The town hopes to capitalise further on its film location reputation with the new Broken Hill Film Studio and Precinct that involves development of an old power station as a film studio. Due to be launched this year, it’s expected to create 1000 new jobs and pump $44 million into the local economy during the next five years.

For now, filming of Fury Road is on hold due to the area’s exceptional rainfall. “We’ve been shelved slightly because what was desert, and the end-of-the-world, now looks like a salad bowl and vegie gardens,” laments Colin. The crew is expected back in town in August and it’s hoped shooting can begin in 2012.
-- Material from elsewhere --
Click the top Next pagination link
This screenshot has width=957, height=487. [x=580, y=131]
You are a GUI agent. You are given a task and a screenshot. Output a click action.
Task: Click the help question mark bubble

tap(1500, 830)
Broken Hill’s ubeatable landscapes

For many locals, the feature they most miss when they move away from Broken Hill is the sky. “It seems so close and is such a wide vista with nothing blocking it,” says Esther La Rovere, who was born and raised here. “I used to lie upside down, look up at the sky and watch the sun rise and imagine it was setting over the ocean.” The daughter of Italian immigrants, Esther left Broken Hill at 18 and for two decades pursued an interest in the visual arts, played music in a band, became involved in festival and event production and travelled.

Twelve months ago, like many Broken Hill expats who successfully forge lives and careers elsewhere, Esther returned. Drawn back, in part, by the sky and other elements of the quintessential outback landscape, she’s joined a surging local tourism industry.
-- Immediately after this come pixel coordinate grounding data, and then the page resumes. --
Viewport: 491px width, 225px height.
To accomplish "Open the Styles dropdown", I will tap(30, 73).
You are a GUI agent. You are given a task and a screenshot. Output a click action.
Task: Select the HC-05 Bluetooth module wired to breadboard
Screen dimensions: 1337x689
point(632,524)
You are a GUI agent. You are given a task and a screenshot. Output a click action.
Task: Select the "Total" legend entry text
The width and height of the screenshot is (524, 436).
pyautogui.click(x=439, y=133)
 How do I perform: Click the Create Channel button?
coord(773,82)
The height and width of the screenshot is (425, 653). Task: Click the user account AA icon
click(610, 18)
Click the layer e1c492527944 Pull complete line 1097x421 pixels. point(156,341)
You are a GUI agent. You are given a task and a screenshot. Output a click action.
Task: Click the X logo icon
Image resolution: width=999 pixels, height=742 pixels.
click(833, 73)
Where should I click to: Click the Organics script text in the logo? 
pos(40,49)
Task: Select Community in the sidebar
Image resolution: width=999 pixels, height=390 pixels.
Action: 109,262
Well before the drought broke, Broken Hill’s tourism numbers were rising despite a downturn in domestic tourism elsewhere. In 2008–09 a record 203,000 people passed through the doors of the city’s Visitor Information Centre. The rain has helped keep the industry vibrant since, and figures from small tourist attractions indicate it remains buoyant.
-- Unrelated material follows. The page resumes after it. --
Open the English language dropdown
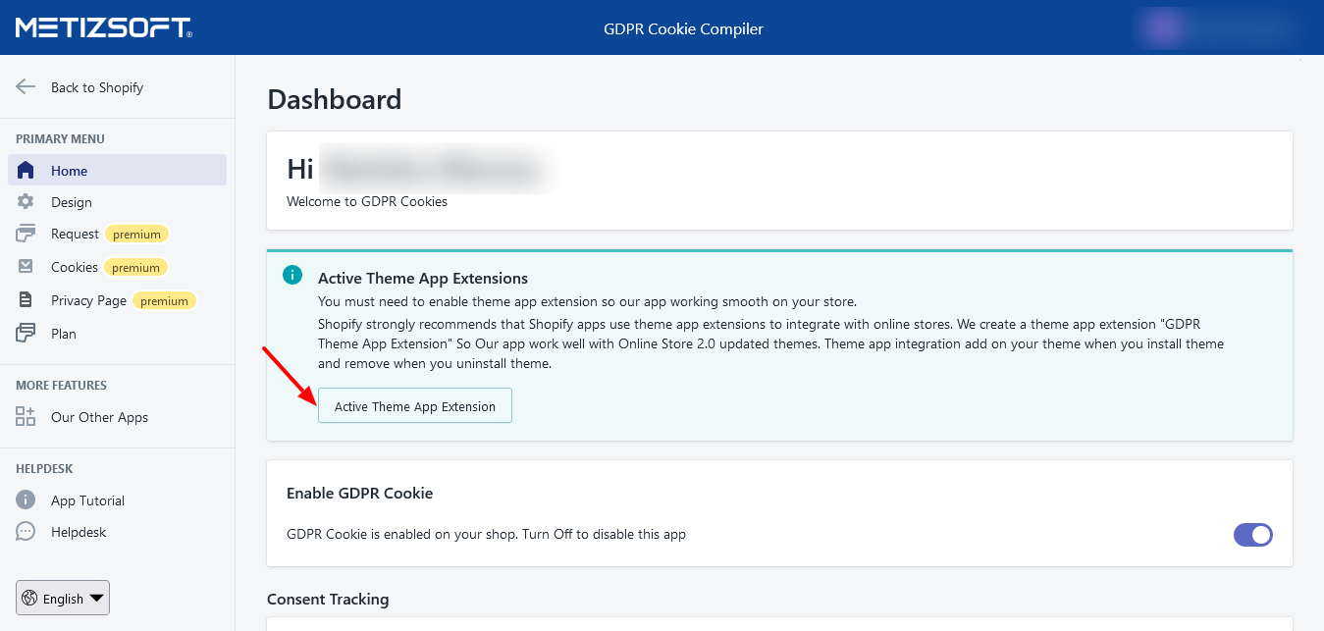The width and height of the screenshot is (1324, 631). pos(63,598)
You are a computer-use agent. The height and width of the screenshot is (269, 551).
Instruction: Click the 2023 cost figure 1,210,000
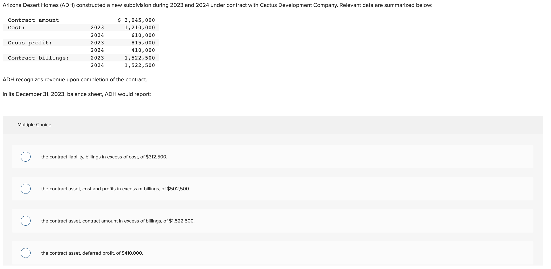click(139, 27)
Swept up by the positive mood, Esther joined family and friends to buy and reopen an iconic Broken Hill establishment known from the 1970s as Mario’s Palace. It was built in 1889 during Broken Hill’s earliest boom period when the town produced one-third of the world’s silver.

Today it’s best known for its eccentrically flamboyant interior design with walls covered in renaissance-style images: notably, a second-floor ceiling interpretation of Botticelli’s Birth of Venus that featured in the 1994 Australian movie The Adventures of Priscilla, Queen of the Desert.

The hotel is rumoured to have a direct underground connection with tunnels worked by miners on the line of lode during the late 1800s. It’s not surprising early miners may have sneaked across to the Palace during shifts to make their working life a little more tolerable. Without air-conditioning, ventilation and other technologies that make modern underground mines less hostile, early miners faced a dirty, sweaty, rat-infested 12 hours in candlelight hundreds of metres underground.

Locals commitment to Broken Hills lives on

When severe dust storms hit Broken Hill late in 2009, Kym and John Cramp watched cattle and sheep, exhausted after 10 years of drought, simply lay down and die.

Kym and John each go back three generations in the area, but moved eastwards for a while before returning five years ago to buy historic Mount Gipps station, on the desert’s edge, 40 km north of Broken Hill. The property is 35,000 ha of semi-arid country that was once part of the original Mount Gipps station, on which Broken Hill’s line of lode was first found.

The couple didn’t want to farm merinos – too much hard work for very little profit – so they’re running two South African breeds, dorpers and damaras, more suited to the region’s climate and vegetation, for the fat lamb market. And they thought the property’s historic and scenic values would provide the opportunity to diversify into tourism and open up the property for farm stays.

The multi-pronged approach is working. “People said to us, ‘Why the hell would you want to go back there’,” says Kym. “We know it’s often all rocks and scraggy vegetation but look at it now – it’s lush and beautiful. It will go back to how it was but we also know it can return to this. We love it.”